Problem description: Present the rows below as a Markdown table with the columns "Number" and "Text", giving each row's number and its line, and leave out the blank lines.

Data section:
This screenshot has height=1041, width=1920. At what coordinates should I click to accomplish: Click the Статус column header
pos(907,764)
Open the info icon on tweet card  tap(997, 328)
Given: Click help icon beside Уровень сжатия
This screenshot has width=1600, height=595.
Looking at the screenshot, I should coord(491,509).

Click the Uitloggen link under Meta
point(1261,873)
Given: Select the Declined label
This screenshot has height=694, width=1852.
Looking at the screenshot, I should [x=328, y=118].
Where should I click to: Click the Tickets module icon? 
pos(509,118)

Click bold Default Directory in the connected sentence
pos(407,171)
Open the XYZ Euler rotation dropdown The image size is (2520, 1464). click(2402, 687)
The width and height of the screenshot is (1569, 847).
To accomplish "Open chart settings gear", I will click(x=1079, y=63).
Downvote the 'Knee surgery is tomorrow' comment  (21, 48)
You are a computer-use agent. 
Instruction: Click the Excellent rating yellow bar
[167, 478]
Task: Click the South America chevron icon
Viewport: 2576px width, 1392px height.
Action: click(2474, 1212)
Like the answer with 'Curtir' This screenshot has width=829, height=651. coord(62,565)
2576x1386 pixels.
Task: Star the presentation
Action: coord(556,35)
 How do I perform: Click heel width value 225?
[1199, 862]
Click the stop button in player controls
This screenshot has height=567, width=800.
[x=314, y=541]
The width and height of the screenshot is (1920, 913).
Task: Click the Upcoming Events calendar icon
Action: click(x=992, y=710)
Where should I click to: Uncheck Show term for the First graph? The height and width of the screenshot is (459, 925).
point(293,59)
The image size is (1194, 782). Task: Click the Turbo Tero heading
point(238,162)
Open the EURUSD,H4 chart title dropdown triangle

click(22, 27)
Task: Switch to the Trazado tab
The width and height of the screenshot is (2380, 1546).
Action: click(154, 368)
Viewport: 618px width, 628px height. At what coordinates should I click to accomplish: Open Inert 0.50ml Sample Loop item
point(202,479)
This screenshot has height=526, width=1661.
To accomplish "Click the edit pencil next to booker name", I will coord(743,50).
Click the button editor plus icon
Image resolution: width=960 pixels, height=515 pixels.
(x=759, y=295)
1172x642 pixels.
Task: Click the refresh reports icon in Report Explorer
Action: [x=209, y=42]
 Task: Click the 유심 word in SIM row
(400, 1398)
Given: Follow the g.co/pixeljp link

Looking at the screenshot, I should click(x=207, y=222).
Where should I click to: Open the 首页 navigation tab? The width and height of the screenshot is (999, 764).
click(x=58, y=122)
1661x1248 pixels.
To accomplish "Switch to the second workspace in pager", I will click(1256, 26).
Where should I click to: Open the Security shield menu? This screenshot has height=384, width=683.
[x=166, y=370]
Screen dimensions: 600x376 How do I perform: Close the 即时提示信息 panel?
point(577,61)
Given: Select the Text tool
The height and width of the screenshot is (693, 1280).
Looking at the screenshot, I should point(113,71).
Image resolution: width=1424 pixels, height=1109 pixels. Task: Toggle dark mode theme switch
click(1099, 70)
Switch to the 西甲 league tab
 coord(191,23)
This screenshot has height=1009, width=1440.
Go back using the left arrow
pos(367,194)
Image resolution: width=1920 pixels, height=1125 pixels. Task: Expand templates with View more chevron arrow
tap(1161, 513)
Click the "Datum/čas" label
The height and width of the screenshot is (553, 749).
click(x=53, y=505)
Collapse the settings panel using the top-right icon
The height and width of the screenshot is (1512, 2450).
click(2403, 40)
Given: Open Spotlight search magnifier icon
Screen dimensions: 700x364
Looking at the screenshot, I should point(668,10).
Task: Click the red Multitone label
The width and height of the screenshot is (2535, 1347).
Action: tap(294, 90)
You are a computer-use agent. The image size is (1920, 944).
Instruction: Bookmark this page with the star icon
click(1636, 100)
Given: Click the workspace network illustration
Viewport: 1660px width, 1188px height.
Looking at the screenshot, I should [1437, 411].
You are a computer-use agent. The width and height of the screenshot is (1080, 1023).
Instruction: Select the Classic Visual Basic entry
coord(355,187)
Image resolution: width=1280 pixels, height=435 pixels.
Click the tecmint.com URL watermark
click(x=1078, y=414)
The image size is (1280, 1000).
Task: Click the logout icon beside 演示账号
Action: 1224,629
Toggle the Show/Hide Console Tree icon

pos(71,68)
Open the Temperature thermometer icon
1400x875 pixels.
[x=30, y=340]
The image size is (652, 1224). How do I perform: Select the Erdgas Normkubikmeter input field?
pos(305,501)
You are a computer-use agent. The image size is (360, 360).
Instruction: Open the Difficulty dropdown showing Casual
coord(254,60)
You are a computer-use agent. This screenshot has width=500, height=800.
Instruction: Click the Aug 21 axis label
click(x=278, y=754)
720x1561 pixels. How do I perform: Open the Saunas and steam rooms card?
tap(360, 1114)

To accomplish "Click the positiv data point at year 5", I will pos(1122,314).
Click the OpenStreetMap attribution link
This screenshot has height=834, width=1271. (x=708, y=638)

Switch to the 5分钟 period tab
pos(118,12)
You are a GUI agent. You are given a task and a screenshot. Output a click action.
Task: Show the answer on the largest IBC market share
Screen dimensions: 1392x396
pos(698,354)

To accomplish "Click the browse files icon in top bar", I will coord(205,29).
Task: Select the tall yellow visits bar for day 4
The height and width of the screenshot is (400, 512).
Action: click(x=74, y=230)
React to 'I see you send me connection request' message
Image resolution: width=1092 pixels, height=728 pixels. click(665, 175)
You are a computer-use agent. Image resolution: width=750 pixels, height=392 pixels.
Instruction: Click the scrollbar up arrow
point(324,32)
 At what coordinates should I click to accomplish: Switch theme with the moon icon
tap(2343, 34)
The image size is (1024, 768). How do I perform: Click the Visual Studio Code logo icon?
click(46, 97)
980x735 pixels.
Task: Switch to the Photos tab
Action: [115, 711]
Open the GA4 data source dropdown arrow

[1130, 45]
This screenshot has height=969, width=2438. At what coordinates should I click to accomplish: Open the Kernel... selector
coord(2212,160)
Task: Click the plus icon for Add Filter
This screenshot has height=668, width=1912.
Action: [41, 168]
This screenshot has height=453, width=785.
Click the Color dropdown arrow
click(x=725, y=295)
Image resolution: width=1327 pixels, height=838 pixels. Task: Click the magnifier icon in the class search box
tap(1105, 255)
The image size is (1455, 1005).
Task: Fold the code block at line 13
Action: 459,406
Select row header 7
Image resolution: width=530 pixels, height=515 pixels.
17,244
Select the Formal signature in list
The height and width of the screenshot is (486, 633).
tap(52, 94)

Output of the task:
| Number | Text |
|---|---|
| 1 | This screenshot has height=1041, width=1920. At what coordinates should I click to accomplish: Click the Статус column header |
| 2 | pos(907,764) |
| 3 | Open the info icon on tweet card  tap(997, 328) |
| 4 | Given: Click help icon beside Уровень сжатия |
| 5 | This screenshot has width=1600, height=595. |
| 6 | Looking at the screenshot, I should coord(491,509). |
| 7 | Click the Uitloggen link under Meta |
| 8 | point(1261,873) |
| 9 | Given: Select the Declined label |
| 10 | This screenshot has height=694, width=1852. |
| 11 | Looking at the screenshot, I should [x=328, y=118]. |
| 12 | Where should I click to: Click the Tickets module icon?  |
| 13 | pos(509,118) |
| 14 | Click bold Default Directory in the connected sentence |
| 15 | pos(407,171) |
| 16 | Open the XYZ Euler rotation dropdown The image size is (2520, 1464). click(2402, 687) |
| 17 | The width and height of the screenshot is (1569, 847). |
| 18 | To accomplish "Open chart settings gear", I will click(x=1079, y=63). |
| 19 | Downvote the 'Knee surgery is tomorrow' comment  (21, 48) |
| 20 | You are a computer-use agent.  |
| 21 | Instruction: Click the Excellent rating yellow bar |
| 22 | [167, 478] |
| 23 | Task: Click the South America chevron icon |
| 24 | Viewport: 2576px width, 1392px height. |
| 25 | Action: click(2474, 1212) |
| 26 | Like the answer with 'Curtir' This screenshot has width=829, height=651. coord(62,565) |
| 27 | 2576x1386 pixels. |
| 28 | Task: Star the presentation |
| 29 | Action: coord(556,35) |
| 30 |  How do I perform: Click heel width value 225? |
| 31 | [1199, 862] |
| 32 | Click the stop button in player controls |
| 33 | This screenshot has height=567, width=800. |
| 34 | [x=314, y=541] |
| 35 | The width and height of the screenshot is (1920, 913). |
| 36 | Task: Click the Upcoming Events calendar icon |
| 37 | Action: click(x=992, y=710) |
| 38 | Where should I click to: Uncheck Show term for the First graph? The height and width of the screenshot is (459, 925). |
| 39 | point(293,59) |
| 40 | The image size is (1194, 782). Task: Click the Turbo Tero heading |
| 41 | point(238,162) |
| 42 | Open the EURUSD,H4 chart title dropdown triangle |
| 43 | click(22, 27) |
| 44 | Task: Switch to the Trazado tab |
| 45 | The width and height of the screenshot is (2380, 1546). |
| 46 | Action: click(154, 368) |
| 47 | Viewport: 618px width, 628px height. At what coordinates should I click to accomplish: Open Inert 0.50ml Sample Loop item |
| 48 | point(202,479) |
| 49 | This screenshot has height=526, width=1661. |
| 50 | To accomplish "Click the edit pencil next to booker name", I will coord(743,50). |
| 51 | Click the button editor plus icon |
| 52 | Image resolution: width=960 pixels, height=515 pixels. |
| 53 | (x=759, y=295) |
| 54 | 1172x642 pixels. |
| 55 | Task: Click the refresh reports icon in Report Explorer |
| 56 | Action: [x=209, y=42] |
| 57 |  Task: Click the 유심 word in SIM row |
| 58 | (400, 1398) |
| 59 | Given: Follow the g.co/pixeljp link |
| 60 | Looking at the screenshot, I should click(x=207, y=222). |
| 61 | Where should I click to: Open the 首页 navigation tab? The width and height of the screenshot is (999, 764). |
| 62 | click(x=58, y=122) |
| 63 | 1661x1248 pixels. |
| 64 | To accomplish "Switch to the second workspace in pager", I will click(1256, 26). |
| 65 | Where should I click to: Open the Security shield menu? This screenshot has height=384, width=683. |
| 66 | [x=166, y=370] |
| 67 | Screen dimensions: 600x376 How do I perform: Close the 即时提示信息 panel? |
| 68 | point(577,61) |
| 69 | Given: Select the Text tool |
| 70 | The height and width of the screenshot is (693, 1280). |
| 71 | Looking at the screenshot, I should point(113,71). |
| 72 | Image resolution: width=1424 pixels, height=1109 pixels. Task: Toggle dark mode theme switch |
| 73 | click(1099, 70) |
| 74 | Switch to the 西甲 league tab |
| 75 |  coord(191,23) |
| 76 | This screenshot has height=1009, width=1440. |
| 77 | Go back using the left arrow |
| 78 | pos(367,194) |
| 79 | Image resolution: width=1920 pixels, height=1125 pixels. Task: Expand templates with View more chevron arrow |
| 80 | tap(1161, 513) |
| 81 | Click the "Datum/čas" label |
| 82 | The height and width of the screenshot is (553, 749). |
| 83 | click(x=53, y=505) |
| 84 | Collapse the settings panel using the top-right icon |
| 85 | The height and width of the screenshot is (1512, 2450). |
| 86 | click(2403, 40) |
| 87 | Given: Open Spotlight search magnifier icon |
| 88 | Screen dimensions: 700x364 |
| 89 | Looking at the screenshot, I should point(668,10). |
| 90 | Task: Click the red Multitone label |
| 91 | The width and height of the screenshot is (2535, 1347). |
| 92 | Action: tap(294, 90) |
| 93 | You are a computer-use agent. The image size is (1920, 944). |
| 94 | Instruction: Bookmark this page with the star icon |
| 95 | click(1636, 100) |
| 96 | Given: Click the workspace network illustration |
| 97 | Viewport: 1660px width, 1188px height. |
| 98 | Looking at the screenshot, I should [1437, 411]. |
| 99 | You are a computer-use agent. The width and height of the screenshot is (1080, 1023). |
| 100 | Instruction: Select the Classic Visual Basic entry |
| 101 | coord(355,187) |
| 102 | Image resolution: width=1280 pixels, height=435 pixels. |
| 103 | Click the tecmint.com URL watermark |
| 104 | click(x=1078, y=414) |
| 105 | The image size is (1280, 1000). |
| 106 | Task: Click the logout icon beside 演示账号 |
| 107 | Action: 1224,629 |
| 108 | Toggle the Show/Hide Console Tree icon |
| 109 | pos(71,68) |
| 110 | Open the Temperature thermometer icon |
| 111 | 1400x875 pixels. |
| 112 | [x=30, y=340] |
| 113 | The image size is (652, 1224). How do I perform: Select the Erdgas Normkubikmeter input field? |
| 114 | pos(305,501) |
| 115 | You are a computer-use agent. The image size is (360, 360). |
| 116 | Instruction: Open the Difficulty dropdown showing Casual |
| 117 | coord(254,60) |
| 118 | You are a computer-use agent. This screenshot has width=500, height=800. |
| 119 | Instruction: Click the Aug 21 axis label |
| 120 | click(x=278, y=754) |
| 121 | 720x1561 pixels. How do I perform: Open the Saunas and steam rooms card? |
| 122 | tap(360, 1114) |
| 123 | To accomplish "Click the positiv data point at year 5", I will pos(1122,314). |
| 124 | Click the OpenStreetMap attribution link |
| 125 | This screenshot has height=834, width=1271. (x=708, y=638) |
| 126 | Switch to the 5分钟 period tab |
| 127 | pos(118,12) |
| 128 | You are a GUI agent. You are given a task and a screenshot. Output a click action. |
| 129 | Task: Show the answer on the largest IBC market share |
| 130 | Screen dimensions: 1392x396 |
| 131 | pos(698,354) |
| 132 | To accomplish "Click the browse files icon in top bar", I will coord(205,29). |
| 133 | Task: Select the tall yellow visits bar for day 4 |
| 134 | The height and width of the screenshot is (400, 512). |
| 135 | Action: click(x=74, y=230) |
| 136 | React to 'I see you send me connection request' message |
| 137 | Image resolution: width=1092 pixels, height=728 pixels. click(665, 175) |
| 138 | You are a computer-use agent. Image resolution: width=750 pixels, height=392 pixels. |
| 139 | Instruction: Click the scrollbar up arrow |
| 140 | point(324,32) |
| 141 |  At what coordinates should I click to accomplish: Switch theme with the moon icon |
| 142 | tap(2343, 34) |
| 143 | The image size is (1024, 768). How do I perform: Click the Visual Studio Code logo icon? |
| 144 | click(46, 97) |
| 145 | 980x735 pixels. |
| 146 | Task: Switch to the Photos tab |
| 147 | Action: [115, 711] |
| 148 | Open the GA4 data source dropdown arrow |
| 149 | [1130, 45] |
| 150 | This screenshot has height=969, width=2438. At what coordinates should I click to accomplish: Open the Kernel... selector |
| 151 | coord(2212,160) |
| 152 | Task: Click the plus icon for Add Filter |
| 153 | This screenshot has height=668, width=1912. |
| 154 | Action: [41, 168] |
| 155 | This screenshot has height=453, width=785. |
| 156 | Click the Color dropdown arrow |
| 157 | click(x=725, y=295) |
| 158 | Image resolution: width=1327 pixels, height=838 pixels. Task: Click the magnifier icon in the class search box |
| 159 | tap(1105, 255) |
| 160 | The image size is (1455, 1005). |
| 161 | Task: Fold the code block at line 13 |
| 162 | Action: 459,406 |
| 163 | Select row header 7 |
| 164 | Image resolution: width=530 pixels, height=515 pixels. |
| 165 | 17,244 |
| 166 | Select the Formal signature in list |
| 167 | The height and width of the screenshot is (486, 633). |
| 168 | tap(52, 94) |